Many of the advanced practice nurses say loosening restrictions is unlikely to lead to whole cloth abandonment of their ties to physicians. That is not what happened in the dozens of states that allow for a wider scope of practice, they say.

“We always provide collaborative care anyway, I don’t understand why we have to have this,” Brinson said. “(It) makes no sense and puts barriers to care, and prevents us from being able to do the things that we’d really want to do in the clinic, because there’s money being taken out of our pockets.”

Sen. Joyce Krawiec, R-Kernersville, said she’s heard stories from advanced practice nurses around the state about how the supervision process is abused. She recounted the story of one constituent, an advanced practice nurse from Forsyth County. 

“Her supervising physician is still licensed in North Carolina but retired to Tennessee,” she said at a news conference to announce the bill filing. “He flies in every six months, signs her documents and she pays him $20,000 a year. That’s just one story.”

Other nurse practitioners have similar stories of remote supervision, like Bette Ferree, who spent several decades as a family nurse practitioner and worked as a nurse practitioner in a Minute Clinic before she retired last year.

“​My physician was in New York. So how supervising could that be?” she said. “The collaborative physicians were all over. And I never saw them. But I heard from them on the phone. And if I needed help, I called them.”

Money talks

The battle over scope of practice is increasingly looking like a monetary arms race, with each side raising and spending more and more each election cycle.

Supplied material
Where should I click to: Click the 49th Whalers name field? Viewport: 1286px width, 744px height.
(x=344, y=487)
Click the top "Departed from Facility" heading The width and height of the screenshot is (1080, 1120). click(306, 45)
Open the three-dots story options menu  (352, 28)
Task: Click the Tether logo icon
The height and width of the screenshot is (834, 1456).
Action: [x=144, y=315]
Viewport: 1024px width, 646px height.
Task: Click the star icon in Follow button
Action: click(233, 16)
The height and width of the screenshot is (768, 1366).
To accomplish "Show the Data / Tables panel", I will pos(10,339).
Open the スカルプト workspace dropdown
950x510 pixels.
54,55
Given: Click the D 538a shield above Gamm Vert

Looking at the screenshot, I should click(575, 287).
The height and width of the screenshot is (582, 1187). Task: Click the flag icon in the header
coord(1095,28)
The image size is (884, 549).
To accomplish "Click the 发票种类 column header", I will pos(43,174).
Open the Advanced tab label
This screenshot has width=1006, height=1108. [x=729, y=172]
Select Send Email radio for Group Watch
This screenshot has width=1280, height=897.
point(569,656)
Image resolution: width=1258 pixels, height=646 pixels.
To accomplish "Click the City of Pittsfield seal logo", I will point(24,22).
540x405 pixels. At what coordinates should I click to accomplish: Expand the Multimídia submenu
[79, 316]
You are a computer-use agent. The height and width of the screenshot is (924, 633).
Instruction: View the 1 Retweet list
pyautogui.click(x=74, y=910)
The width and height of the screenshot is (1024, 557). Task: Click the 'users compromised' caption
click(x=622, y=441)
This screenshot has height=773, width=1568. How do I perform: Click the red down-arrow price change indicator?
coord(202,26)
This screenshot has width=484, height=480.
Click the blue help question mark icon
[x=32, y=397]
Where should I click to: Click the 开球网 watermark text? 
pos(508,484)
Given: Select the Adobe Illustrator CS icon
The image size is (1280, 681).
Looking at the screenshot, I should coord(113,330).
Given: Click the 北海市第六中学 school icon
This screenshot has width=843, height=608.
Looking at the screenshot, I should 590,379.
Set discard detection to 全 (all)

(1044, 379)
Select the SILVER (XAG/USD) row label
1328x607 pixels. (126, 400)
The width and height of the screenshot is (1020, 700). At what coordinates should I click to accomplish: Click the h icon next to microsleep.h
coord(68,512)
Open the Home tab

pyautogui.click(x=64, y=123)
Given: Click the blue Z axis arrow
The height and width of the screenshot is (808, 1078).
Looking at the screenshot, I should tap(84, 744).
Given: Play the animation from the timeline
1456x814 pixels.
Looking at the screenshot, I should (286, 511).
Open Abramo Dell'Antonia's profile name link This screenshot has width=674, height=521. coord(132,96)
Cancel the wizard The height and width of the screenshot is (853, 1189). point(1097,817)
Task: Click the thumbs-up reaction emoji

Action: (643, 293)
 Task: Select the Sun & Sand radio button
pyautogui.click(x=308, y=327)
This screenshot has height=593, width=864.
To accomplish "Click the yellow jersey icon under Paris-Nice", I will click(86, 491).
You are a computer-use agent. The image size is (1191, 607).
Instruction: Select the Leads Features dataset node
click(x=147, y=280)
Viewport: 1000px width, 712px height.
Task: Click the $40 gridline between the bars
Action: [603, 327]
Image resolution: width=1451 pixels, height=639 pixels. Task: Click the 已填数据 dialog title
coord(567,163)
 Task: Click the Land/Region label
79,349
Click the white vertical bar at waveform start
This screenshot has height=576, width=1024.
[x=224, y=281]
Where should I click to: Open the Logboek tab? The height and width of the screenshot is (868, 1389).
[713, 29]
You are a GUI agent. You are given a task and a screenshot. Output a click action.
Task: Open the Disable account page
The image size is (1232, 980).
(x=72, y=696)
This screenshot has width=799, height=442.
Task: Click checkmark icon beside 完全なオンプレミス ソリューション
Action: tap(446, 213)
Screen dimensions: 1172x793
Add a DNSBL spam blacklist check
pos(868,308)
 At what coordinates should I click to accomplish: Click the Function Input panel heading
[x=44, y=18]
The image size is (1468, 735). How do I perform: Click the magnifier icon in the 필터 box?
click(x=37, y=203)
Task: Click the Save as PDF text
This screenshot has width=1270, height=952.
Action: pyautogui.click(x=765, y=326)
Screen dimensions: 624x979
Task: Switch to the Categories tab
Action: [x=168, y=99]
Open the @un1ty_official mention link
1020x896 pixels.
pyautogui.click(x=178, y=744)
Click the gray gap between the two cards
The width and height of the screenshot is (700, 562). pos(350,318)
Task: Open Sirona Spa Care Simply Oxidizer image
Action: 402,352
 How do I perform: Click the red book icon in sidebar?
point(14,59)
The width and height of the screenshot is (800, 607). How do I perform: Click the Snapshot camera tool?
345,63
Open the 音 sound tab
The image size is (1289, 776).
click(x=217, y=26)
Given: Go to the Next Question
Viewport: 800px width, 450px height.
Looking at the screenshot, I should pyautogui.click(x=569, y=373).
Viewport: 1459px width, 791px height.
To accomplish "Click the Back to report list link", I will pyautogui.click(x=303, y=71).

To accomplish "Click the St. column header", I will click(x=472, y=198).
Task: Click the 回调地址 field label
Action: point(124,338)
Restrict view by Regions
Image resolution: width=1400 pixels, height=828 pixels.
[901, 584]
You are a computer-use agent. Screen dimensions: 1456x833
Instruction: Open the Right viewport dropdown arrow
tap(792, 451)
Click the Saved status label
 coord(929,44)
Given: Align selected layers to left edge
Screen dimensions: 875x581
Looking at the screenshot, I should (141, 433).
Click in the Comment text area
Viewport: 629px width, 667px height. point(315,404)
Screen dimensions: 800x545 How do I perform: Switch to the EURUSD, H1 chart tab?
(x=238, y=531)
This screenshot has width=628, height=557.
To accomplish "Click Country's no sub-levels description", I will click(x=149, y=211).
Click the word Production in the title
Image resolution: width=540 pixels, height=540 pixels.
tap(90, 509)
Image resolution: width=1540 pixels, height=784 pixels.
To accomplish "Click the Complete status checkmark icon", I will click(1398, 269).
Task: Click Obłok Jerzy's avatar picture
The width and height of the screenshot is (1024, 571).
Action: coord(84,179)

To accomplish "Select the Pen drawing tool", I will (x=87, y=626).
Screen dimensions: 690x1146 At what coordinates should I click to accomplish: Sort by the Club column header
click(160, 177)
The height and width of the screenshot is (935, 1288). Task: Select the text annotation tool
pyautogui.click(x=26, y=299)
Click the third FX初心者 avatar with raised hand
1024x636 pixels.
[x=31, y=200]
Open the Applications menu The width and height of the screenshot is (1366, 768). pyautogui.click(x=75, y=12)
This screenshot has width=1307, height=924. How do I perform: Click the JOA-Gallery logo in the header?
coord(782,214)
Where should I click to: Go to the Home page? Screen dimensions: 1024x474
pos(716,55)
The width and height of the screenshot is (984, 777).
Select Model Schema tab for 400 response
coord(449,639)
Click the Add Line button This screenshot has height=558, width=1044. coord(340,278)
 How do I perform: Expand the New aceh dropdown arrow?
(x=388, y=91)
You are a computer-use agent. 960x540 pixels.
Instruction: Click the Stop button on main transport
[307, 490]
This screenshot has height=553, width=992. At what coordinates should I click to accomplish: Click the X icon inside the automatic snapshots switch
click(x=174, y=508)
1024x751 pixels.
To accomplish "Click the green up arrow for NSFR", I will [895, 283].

Task directions
Pick up the article on physician supervision of North Carolina nurse practitioners after its final sentence and keep writing it.

Output for this exercise
Nurse anesthetists made donations totaling $159,400 in 2020 and 2021. In the runup to the 2022 election, the nurse anesthetists increased their giving, with their political action committee donating $203,809 to state legislators’ campaigns. 

But they can’t keep up with the anesthesiologists.

A review of campaign finance reports for 2020 and 2021 done by North Carolina Health News showed that anesthesiologists made a total of $397,420 in donations. And they’ve ramped up giving in the past year. Donations made to General Assembly candidates by eight political action committees formed by anesthesiologists totaled $627,650 in 2022 ahead of last November’s election.

Nearly 10% of the campaign spending by anesthesiologists  — $61,600 — went to House Speaker Tim Moore, who plays an instrumental role in deciding what topics and bills the full House will take on each session. 

These numbers don’t include all campaign contributions from physicians or political action committees related to them, such as N.C. Citizens for Patient Safety.

N.C. Citizens for Patient Safety spent more than $138,000 in support of Pitt County emergency physician Tim Reeder alone. He beat incumbent Brian Farkas, a co-sponsor of the 2021 version of the SAVE Act, by 354 votes, by about 1% in their race for the House of Representatives.

Meanwhile, physicians’ groups, including the lobbying arm of the N.C. Medical Society, made $186,500 in donations in 2021. All the organizations gave to legislative leaders, including many members of the committee hearing arguments for and against the bill. This past year, the N.C. Medical Society’s PAC made $149,300 in campaign donations. 

On the other side of the issue, a political action committee affiliated with the NC Nurses Association made a total of $106,850 in donations to various lawmakers during the 2020–21 election cycle. That political action committee also ramped up its spending to $126,850 in 2022. 

Hise said the anesthesiologists continue to fiercely guard their interests in other ways. He claimed anesthesiologists have resisted coming to the table.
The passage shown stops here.